Se você tem uma pressão de preços e capacidade de autossuficiência de petróleo, grande capacidade de refino, a gente deve atuar com isso que a gente construiu em mais de meio de século na proteção do poder de compra da população. E não o inverso, lucrar com a situação adversa. 

Quanto a gente conseguiria reduzir o preço se a PPI fosse revogada?

Nos últimos cálculos do Observatório de Preços da Petrobras, o preço da gasolina, na média nacional, ficaria em torno de R$ 4, sendo calculados os custos de produção de produção e uma margem de lucro aceitável. 

Qual é a situação das refinarias hoje no país? 

A política de preços da Petrobras atualmente favorece a importação e estimula a ociosidade das nossas refinarias. Em 2010 a gente refinava mais ou menos 2,2 milhões de litros de combustíveis. Hoje a gente ensina 1,7 milhões. No mesmo em período que o nosso refino despencou, a nossa produção de petróleo explodiu. E isso só se explica por um motivo: é uma ociosidade planejada para favorecer importadores. E isso está acontecendo no Brasil após o golpe de 2016 como uma política de estado que favoreceu os importadores, gerou ociosidades nas refinarias em detrimento do conjunto da sociedade.  

A ociosidade foi gerada pela privatização das refinarias? 

Sim, as privatizações que eles prometiam que geraria uma redução dos preços, o que obviamente não aconteceu. E também porque, com a possibilidade das empresas privadas transnacionais, como a Shell, importarem para o país, é gerada uma competição com o refino interno. 

O setor privado não age de acordo com os interesses do conjunto da sociedade, e sim de maximização de lucro, o que é natural no capitalismo. Enquanto a gente vai perdendo esse controle de das refinarias e, mesmo nas que a gente tem controle, a gente não quer interferir.  

A gente perde capacidade de amortecer preços e planejar a produção interna de combustíveis. A gente tem uma produção muito alta e uma capacidade de refino muito aquém dessa elevação de produção de petróleo. Esse descolamento é muito grave. A gente poderia estar refinando muito mais internamente, ou seja, internalizando os custos em reais e ficando blindado – ou relativamente blindado -  das flutuações abruptas no preço do câmbio e do barril de petróleo internacional. 

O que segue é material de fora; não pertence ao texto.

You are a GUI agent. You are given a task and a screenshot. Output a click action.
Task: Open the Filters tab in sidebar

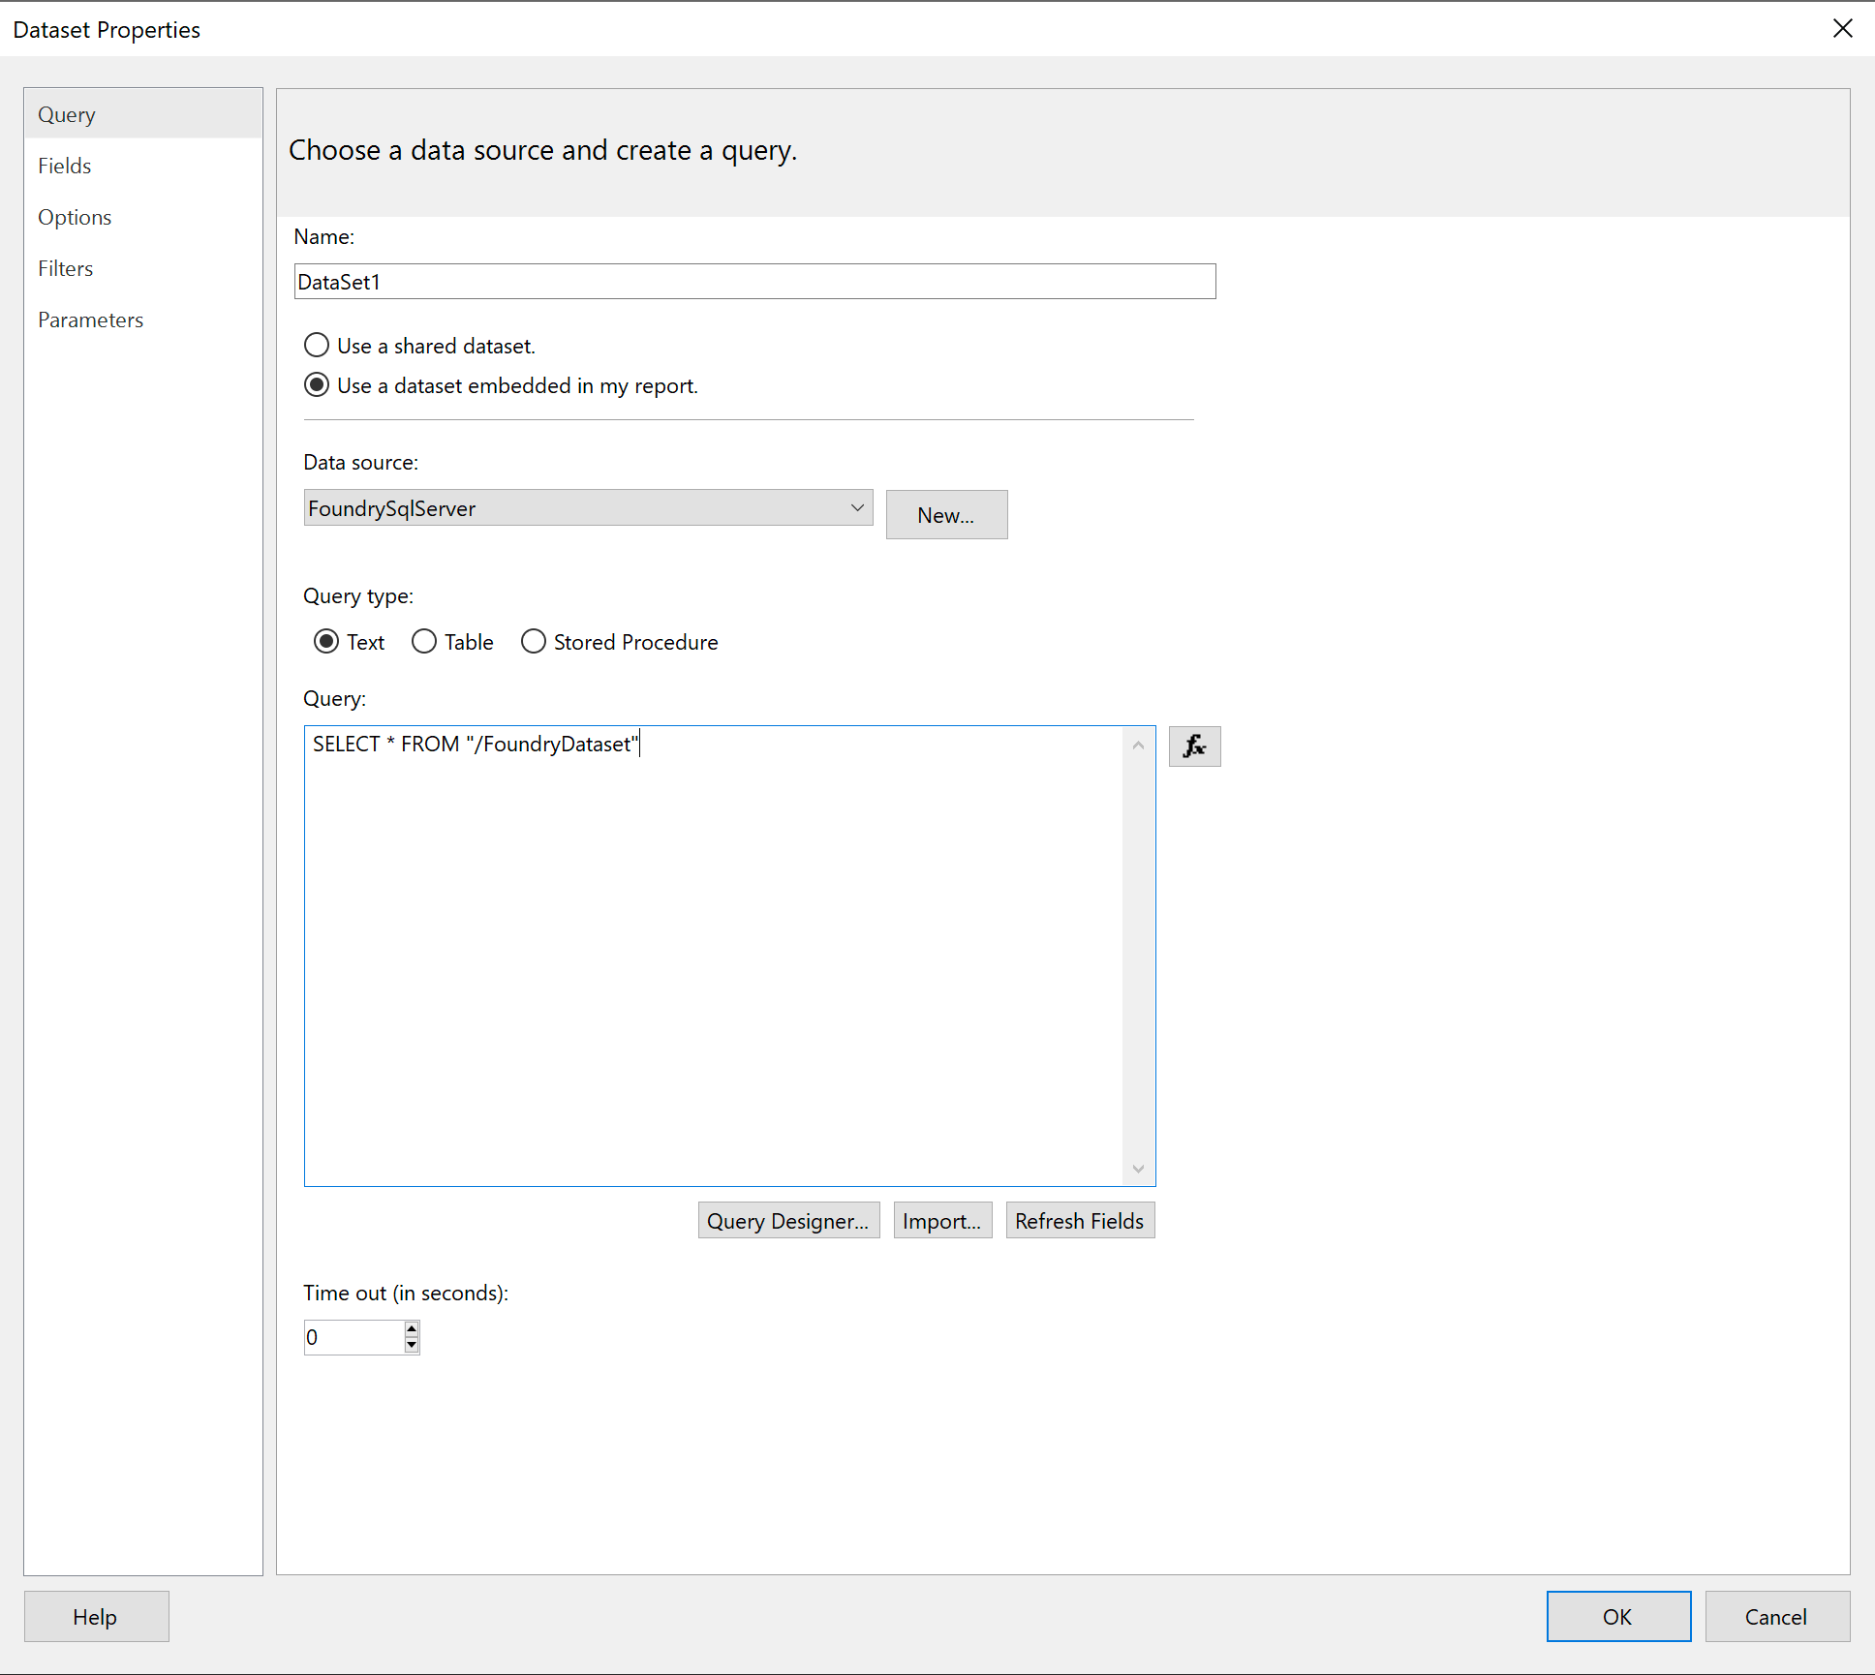(66, 267)
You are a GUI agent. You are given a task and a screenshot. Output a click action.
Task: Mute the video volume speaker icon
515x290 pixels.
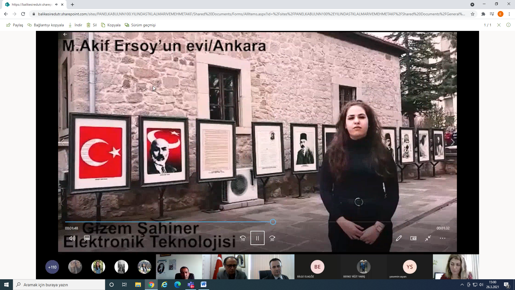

Como deveria ser a atuação da Petrobras, levando em consideração os objetivos pelos quais ela foi criada?

Pensando no Brasil de hoje, a Petrobras deve atender a três objetivos principais. Buscar a plena soberania energética do país, justamente para a gente não ficar refém da volatilidade da geopolítica internacional que, ao longo da história, marca o nosso modelo energético. A gente caminhou nesse sentido nos últimos anos e, a partir do golpe, isso vem sendo desmontado.  

A busca pela autossuficiência e pela ampliação da nossa capacidade de refino é justamente para o Brasil não ser refém das crises globais e para que isso não seja um peso excessivo para a população. A Petrobrás tem esse papel fundamental, a soberania econômica energética. 

Em segundo lugar, a Petrobras hoje tem um papel fundamental de promover a transição energética da nossa matriz no Brasil. Esse é o debate mais atual e é uma nova função que ela deve cumprir. Ela deve usar seus recursos, humanos, tecnológicos e financeiros para a promoção da transição energética.  

Por fim, a Petrobras é uma instituição muito importante, ainda mais como uma instituição estatal, no controle de preços da economia brasileira. Ela tem um papel fundamental na dinâmica de preços, na dinâmica da inflação, dada a nossa matriz transporte e nossas especificidades logísticas. Ela é central para a estabilidade de preços no Brasil e ela deve assumir esse papel também.  

É claro que a gente não quer uma Petrobrás frágil, sem capacidade de funcionar. Até porque eu estou falando exatamente que ela é fundamental para a soberania energética, para transição energética, para a modicidade de preços.  

O que a gente não quer é que ela sirva única e exclusivamente para maximizar lucros de acionistas no curtíssimo prazo. Ela não deve ser uma empresa voltada para favorecer poucos bilionários em detrimento de todo o conjunto da população trabalhadora que sofre com essa política maldosa e anticientífica de preços praticada praticada após o golpe.